[Your instructions]
In the data below, find the line containing "How do I perform: Choose"; transcribe it and each line after it exactly, through the last, skipping pictures.

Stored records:
+ + + + + + +

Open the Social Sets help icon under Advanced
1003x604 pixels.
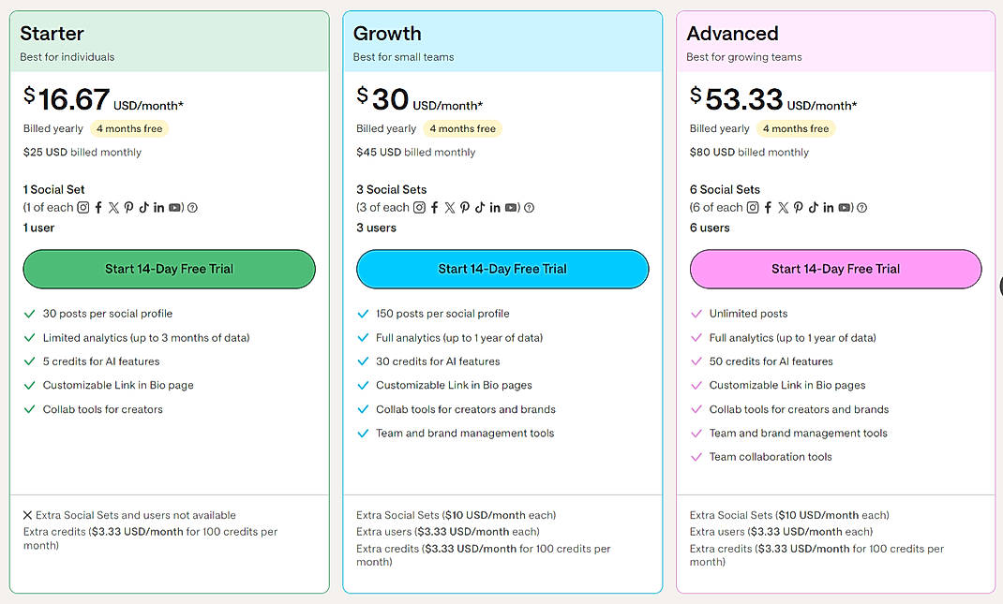(x=862, y=208)
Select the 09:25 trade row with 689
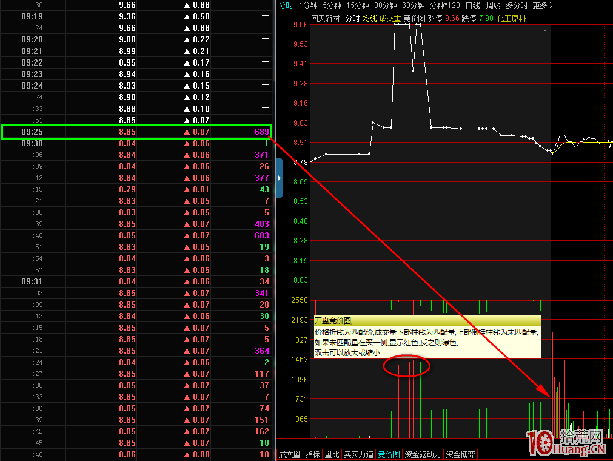 (x=137, y=132)
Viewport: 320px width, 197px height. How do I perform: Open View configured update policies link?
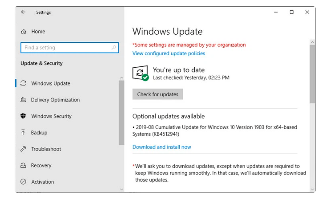(168, 53)
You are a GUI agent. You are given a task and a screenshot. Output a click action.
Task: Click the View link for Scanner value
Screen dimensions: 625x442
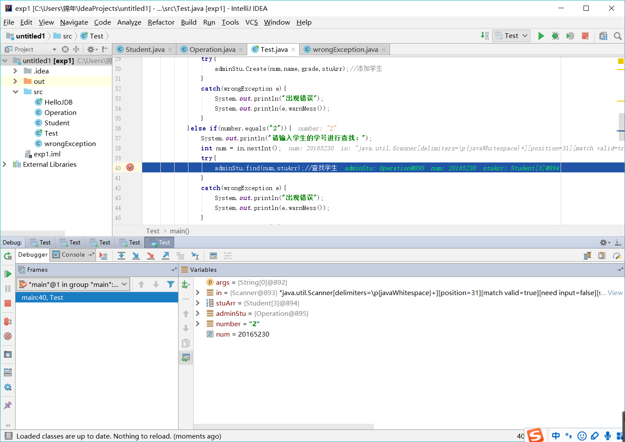(615, 293)
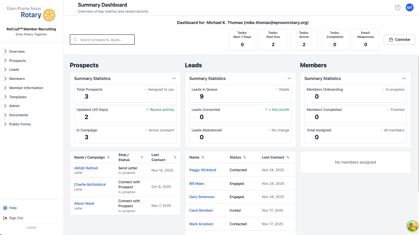Click the search prospects input field
The image size is (419, 235).
pyautogui.click(x=104, y=39)
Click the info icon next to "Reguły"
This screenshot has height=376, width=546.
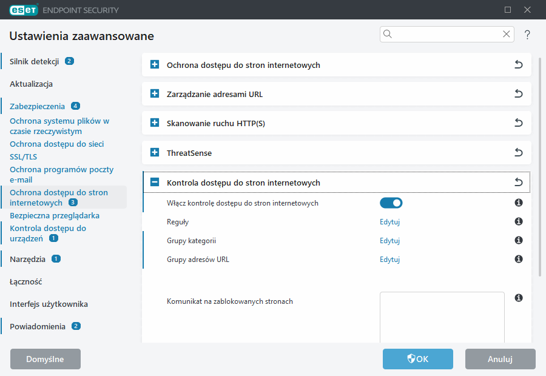coord(519,221)
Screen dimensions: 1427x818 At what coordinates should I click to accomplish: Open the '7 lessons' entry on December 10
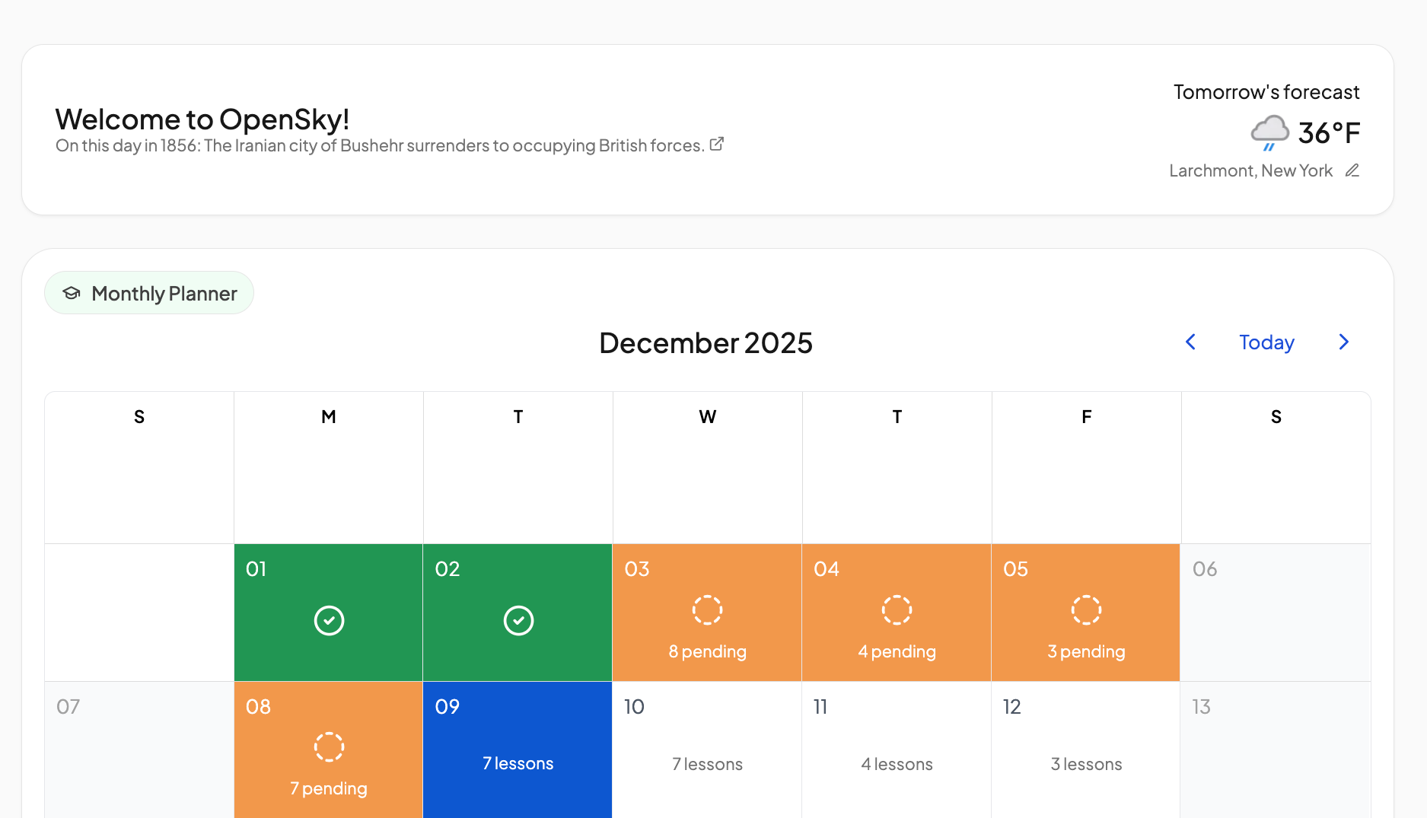click(x=707, y=764)
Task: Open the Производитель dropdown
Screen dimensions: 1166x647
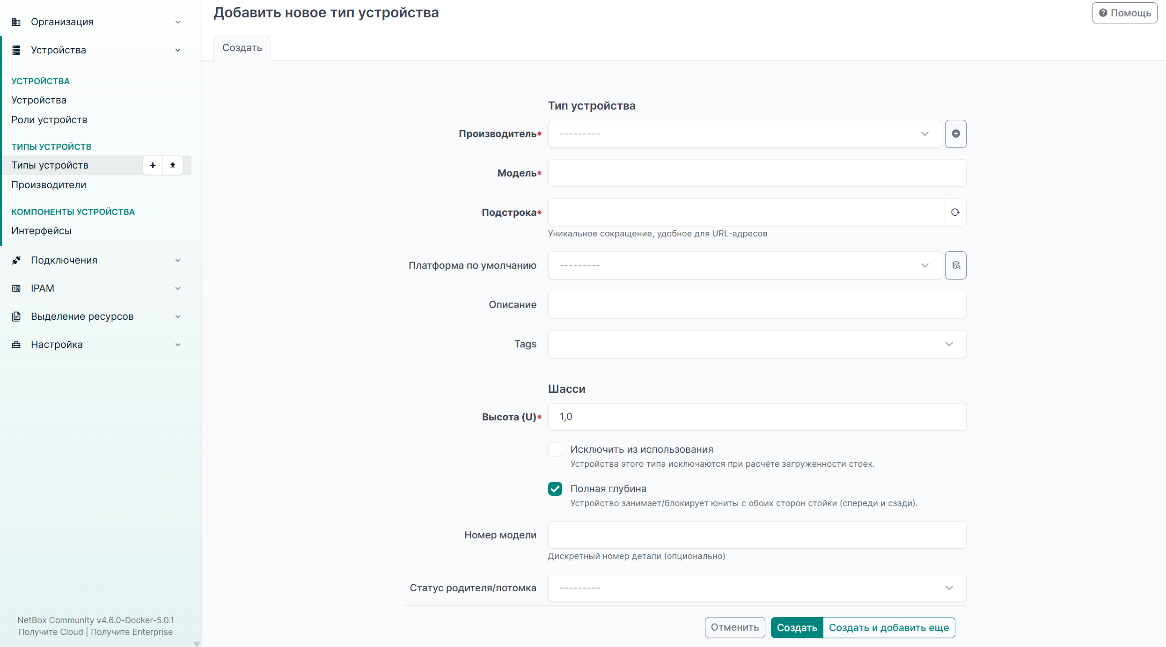Action: (745, 134)
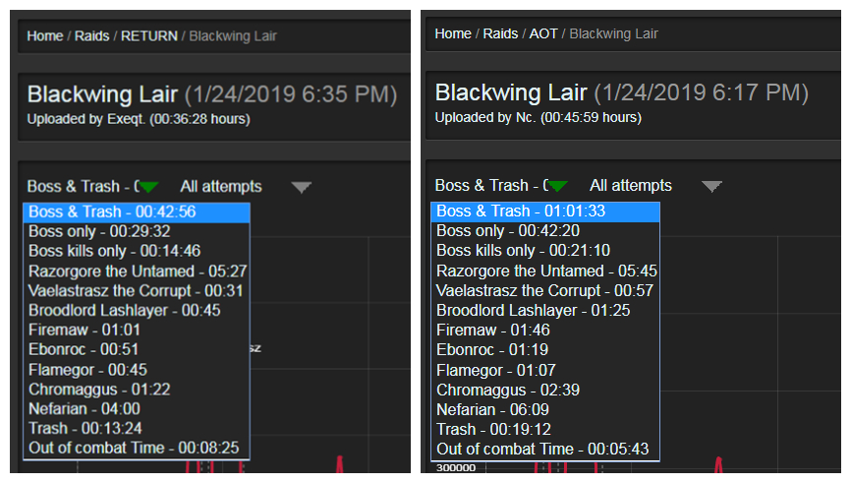Click Home breadcrumb in right panel
This screenshot has height=483, width=851.
click(453, 33)
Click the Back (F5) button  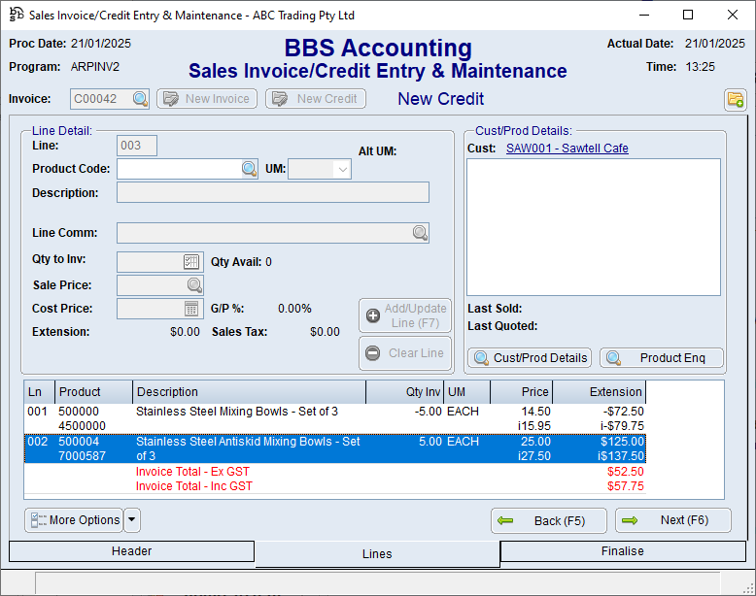point(549,521)
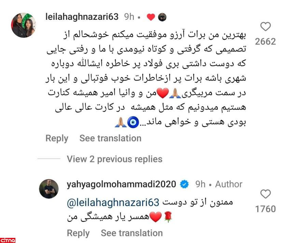Image resolution: width=285 pixels, height=243 pixels.
Task: Open yahyagolmohammadi2020's profile picture
Action: [49, 189]
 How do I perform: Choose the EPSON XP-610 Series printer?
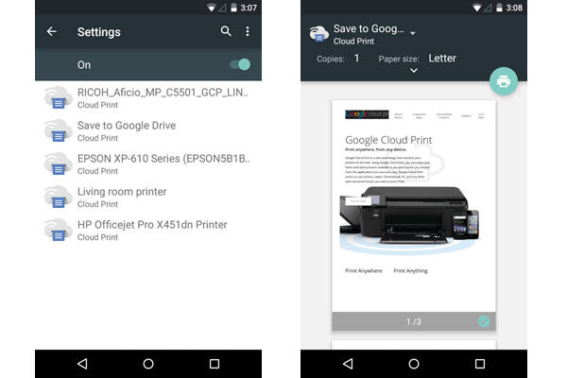tap(161, 163)
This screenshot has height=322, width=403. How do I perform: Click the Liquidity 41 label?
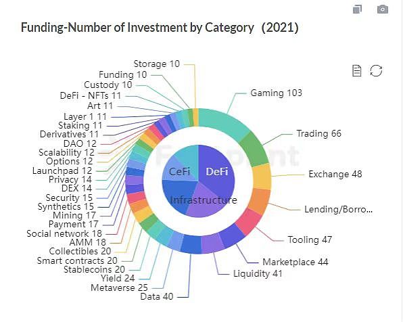258,273
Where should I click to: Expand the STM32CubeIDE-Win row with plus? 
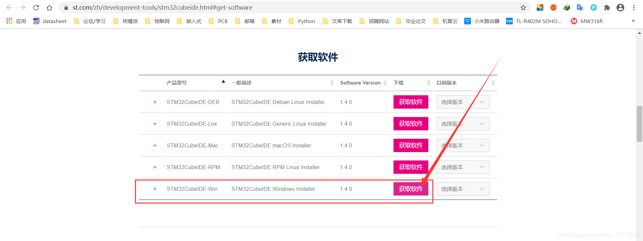pyautogui.click(x=155, y=189)
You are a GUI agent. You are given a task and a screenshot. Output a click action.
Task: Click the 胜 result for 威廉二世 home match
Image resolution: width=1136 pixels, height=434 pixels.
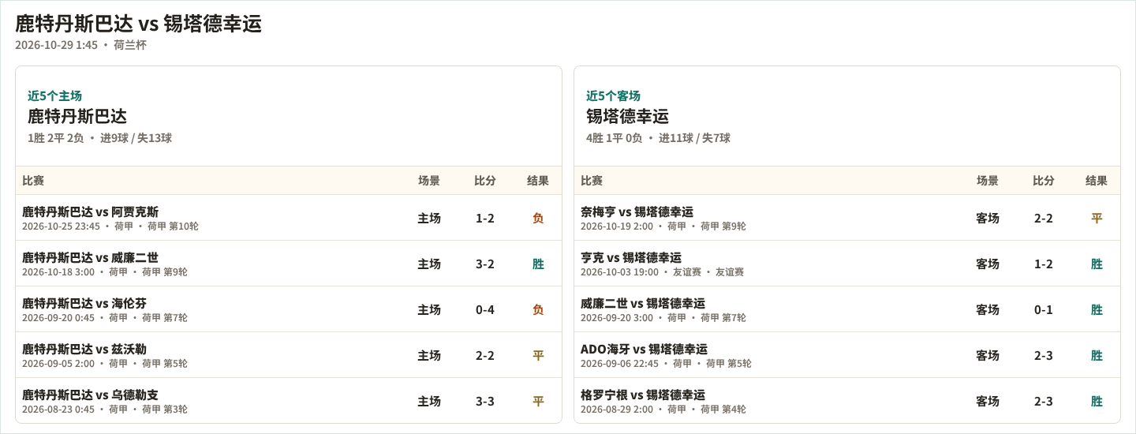click(x=538, y=264)
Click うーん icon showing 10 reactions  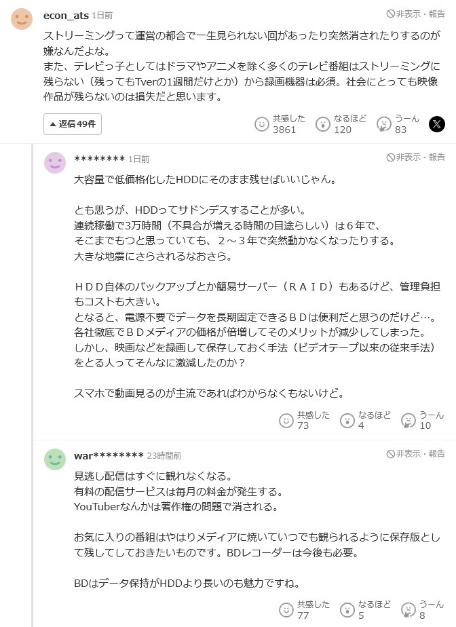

+ + + + + + +

[Expected answer]
 How do I perform: Choose the EPSON XP-610 Series printer?
tap(161, 163)
This screenshot has height=322, width=403. How do I perform: Click the Liquidity 41 label?
258,273
Where should I click to: Expand the STM32CubeIDE-Win row with plus? 
pyautogui.click(x=155, y=189)
You are a GUI agent. You are given a task and a screenshot. Output a click action.
Task: Click the 胜 result for 威廉二世 home match
Image resolution: width=1136 pixels, height=434 pixels.
click(x=538, y=264)
Click うーん icon showing 10 reactions  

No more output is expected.